[17/02/2009] Energia

E intanto la legge siciliana vieta - di fatto - il minieolico

LIVORNO. Alla notizia degli arresti effettuati questa mattina nell’ambito di un’operazione dedicata agli appalti illegali e alle infiltrazioni mafiose nella realizzazione di parchi eolici sull’isola, il presidente di Legambiente Sicilia , Mimmo Fontana, ha commentato che non stupisce l’interesse della criminalità organizzata in un settore importante per l’economia del futuro, ma che «a rendere il gioco più facile in Sicilia è il contesto particolarmente privo di regole, legato in massima parte alla discrezionalità degli amministratori».
Il problema della mancanza di regole, o meglio della modalità utilizzata in Sicilia per rendere inapplicabili le regole anche quando queste esistono su scala nazionale, ci è stato segnalato anche da un esperto del settore come Enzo Raspolli, che proprio stamani ha denunciato a grennreport un paradosso tutto siciliano.

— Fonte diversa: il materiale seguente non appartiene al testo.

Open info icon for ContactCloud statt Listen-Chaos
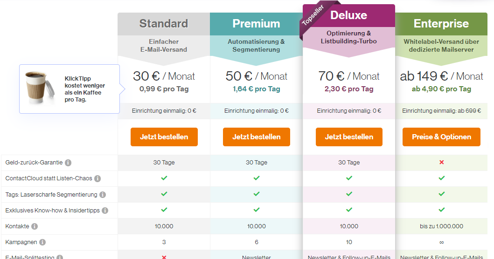This screenshot has height=259, width=494. coord(97,178)
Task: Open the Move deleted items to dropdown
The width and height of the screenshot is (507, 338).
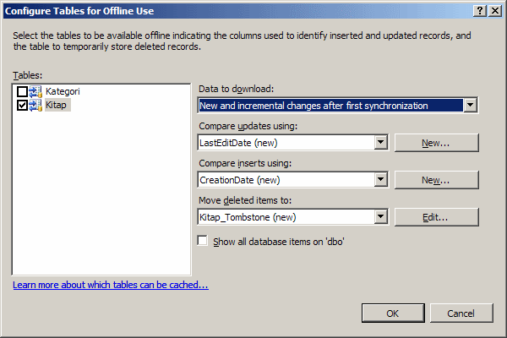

«Nella Legge finanziaria 2008 è contenuta la facoltà, per gli impianti eolici fino a 60 kW, di essere autorizzati direttamente dai Comuni. Si tratta del mini-eolico il cui sviluppo non solo non incide nell’ambiente, ma promuove, finalmente, una industria italiana del settore». Tanto che, dice Raspolli, «sembrava un diritto acquisito» salvo poi svelarci che questo non è vero proprio in Sicilia, che in una legge in via di approvazione da parte della Giunta Regionale inserisce questa norma: «Sono soggetti esclusivamente ai provvedimenti abilitativi comunali di natura urbanistica e/o edilizia gli interventi eolici (così detti mini eolici), con altezza al mozzo del rotore fino a 15 metri, di potenza fino a 60 kWp».
Raspolli fa notare che se a prima vista «sembra una conferma della legge nazionale», in realtà «è esattamente il suo ribaltamento».

Spiega infatti Raspolli che «gli aerogeneratori da 60 kWp non possono essere alti solo 15 metri, perché hanno un rotore tra 13 e 16 metri di diametro e quindi, per sicurezza e per evitare le turbolenze del vento a terra, debbono avere una altezza al mozzo di 30 metri».

Un fatto noto «sia nel settore, ma anche tra i tecnici e i politici nella Regione Sicilia».
Quindi secondo l’esperto di energie rinnovabili «per rendere illegittimo un diritto garantito da una legge nazionale non lo si contesta, ma lo si “applica” in modo che sia reso impossibile da attuarsi».
Un atteggiamento che Raspolli giudica come connotato da «un cinismo impressionante, una illegalità, ancora una volta, servita in punta di diritto» tanto da avvertire l’ industria italiana del settore di farsene una ragione, perché «in Italia non è aria».